After a short and tough period of rehearsing, they concluded the workshop with a presentation, which was an impressive testimony to Schlippenbach's free-jazz orientated orchestral work together with the Improvisers' Pool and which was, at the same time, inspired by the spiritual power of the unshackled soloist Sam Rivers. This becomes particularly evident in the two free improvised pieces, where he fires his partners up, to such a degree, that pushes them to go beyond their normal limits. Also Rivers, particularly in the duo improvisations on the same instruments, is obviously touched by the rhythmical power and the technical perfection of a Tina Wrase or a Tilmann Dehnhard. The moody "folie a deux" on the soprano in "Frame" or the playful formation flying of the two German flutes in "Encounter" are more than just an intermezzo between the complex pieces of Rivers and Schlippenbach. But even these long pieces disappear in a flash between No time and Ragtime, the well-played pulse time of bass and drums and idioms of the respective improvising groups.

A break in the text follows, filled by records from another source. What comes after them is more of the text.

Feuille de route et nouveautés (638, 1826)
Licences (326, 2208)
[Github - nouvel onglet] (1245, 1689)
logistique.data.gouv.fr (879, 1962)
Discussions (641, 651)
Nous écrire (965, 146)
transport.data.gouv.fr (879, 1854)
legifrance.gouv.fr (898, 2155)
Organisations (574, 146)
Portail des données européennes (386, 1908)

"The young talents of the Improvisers Pool are, without exception, very creative and it has been a lot of fun playing with them! Let's see if they, say within the next 25 years, have made their own original contribution to Improvised Music", Rivers laughs a fatherly laugh and hints indirectly to his and Schlippenbach's own deserving work , which has been enriched, once more, by the addition of yet another multicoloured element.